- [Given passage]:
== Segment start ==

This draft prompted debate, with strong opposition coming even from non-governmental organisations of other countries, as well as established and newly formed grassroots Japanese organisations, such as Save Article 9. Per the current constitution, a proposal for constitutional changes must be passed by a two-thirds vote in the Diet, then be put to a national referendum. However, there was in 2005 no legislation in place for such a referendum.
Koizumi's successor Shinzō Abe vowed to push aggressively for Constitutional revision. A major step toward this was getting legislation passed to allow for a national referendum in April 2007.[28] By that time there was little public support for changing the Constitution, with a survey showing 34.5% of Japanese not wanting any changes, 44.5% wanting no changes to Article 9, and 54.6% supporting the current interpretation on self-defense.[28] On the 60th anniversary of the Constitution, on 3 May 2007, thousands took to the streets in support of Article 9.[28] The Chief Cabinet secretary and other top government officials interpreted the survey to mean that the public wanted a pacifist Constitution that renounces war, and may need to be better informed about the details of the revision debate.[29] The legislation passed by parliament specifies that a referendum on Constitutional reform could take place at the earliest in 2010, and would need approval from a majority of voters.
2012 Draft
On 27 April 2012, the LDP drafted a new version of amendment[30] with an explanatory booklet[31] for general readers. The booklet states that the spirit of the amendment is to "make the Constitution more suitable for Japan" by "drastically revising the translationese wording and the provisions based on the theory of natural human rights currently adopted in the Constitution".[32] The proposed changes includes:
- Preamble: In the LDP draft, the Preamble declares that Japan is reigned by the Emperor and adopts the popular sovereignty and trias politica principles. The current Preamble refers to the government as a trust of the people (implying the "natural rights codified into the constitution by the social contract" model) and ensures people "the right to live in peace, free from fear and want", but both mentions are deleted in the LDP draft.
- Emperor: Overall, the LDP draft adopts a wording that sounds as though the Emperor has greater power than under the current Constitution.[33] The draft defines him as "the head of the State" (Article 1).[34] Compared to the current Constitution, he is exempted from "the obligation to respect and uphold this Constitution" (Article 102). The draft defines Nisshōki as the national flag and Kimigayo the national anthem (Article 3).

== Segment end ==

- [Assigned task 1]: According to the passage on revising Japan's constitution, when was legislation passed to allow for a national referendum?
- [Assigned task 2]: Copy out everything in the passage on revising Japan's constitution from "- Emperor: Overall, the" down to "anthem (Article 3).".
The material after this passage is not needed for anything here.

- [Supplied material]:

== Segment start ==

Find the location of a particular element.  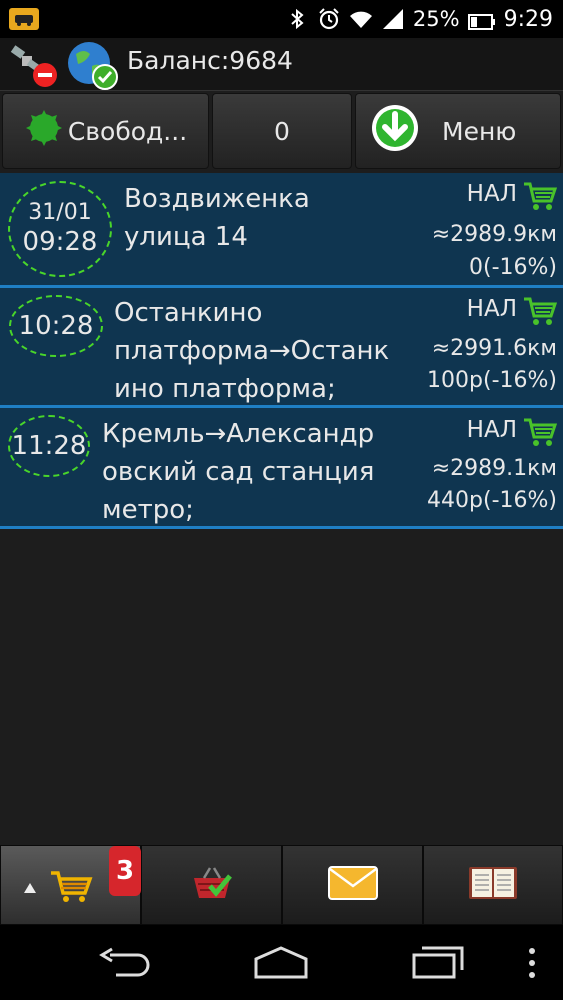

app-icon is located at coordinates (24, 19).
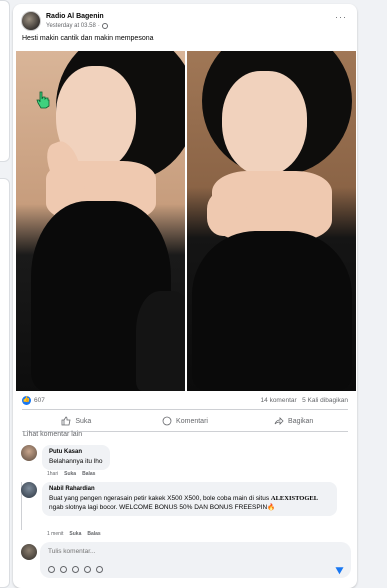 The height and width of the screenshot is (588, 387). Describe the element at coordinates (185, 402) in the screenshot. I see `reaction-stats: 👍 607 14 komentar 5 Kali dibagikan` at that location.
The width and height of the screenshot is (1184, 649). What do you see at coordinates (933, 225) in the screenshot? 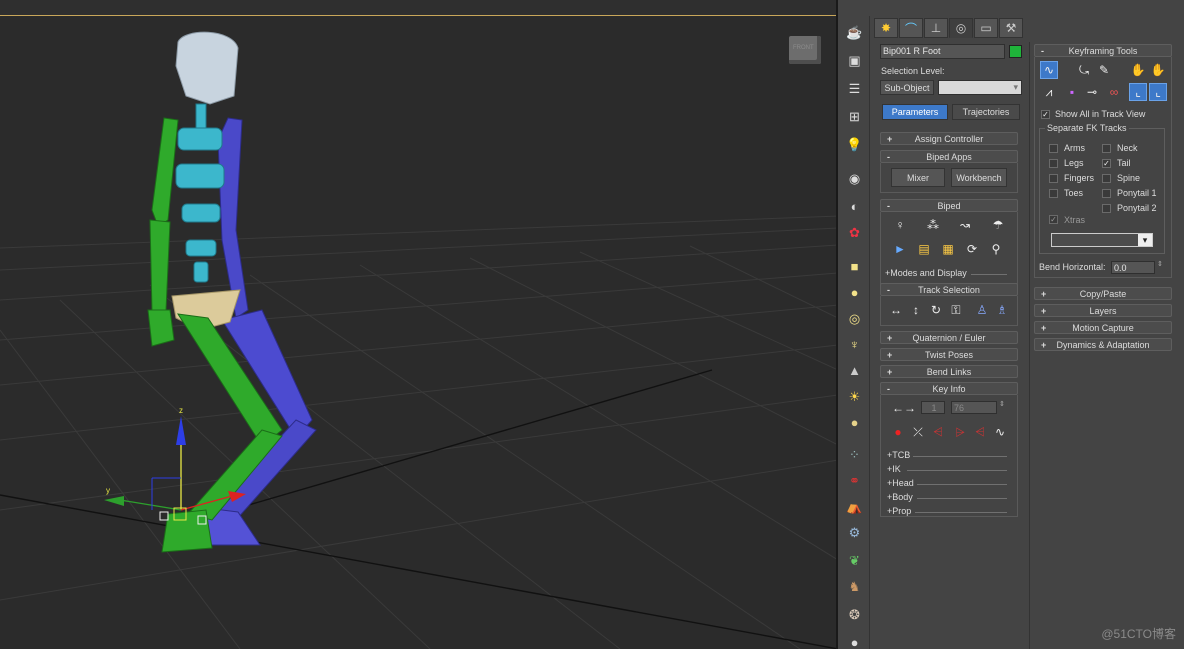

== Segment end ==

- [Your solution 1]: April 2007.

- [Your solution 2]:
- Emperor: Overall, the LDP draft adopts a wording that sounds as though the Emperor has greater power than under the current Constitution.[33] The draft defines him as "the head of the State" (Article 1).[34] Compared to the current Constitution, he is exempted from "the obligation to respect and uphold this Constitution" (Article 102). The draft defines Nisshōki as the national flag and Kimigayo the national anthem (Article 3).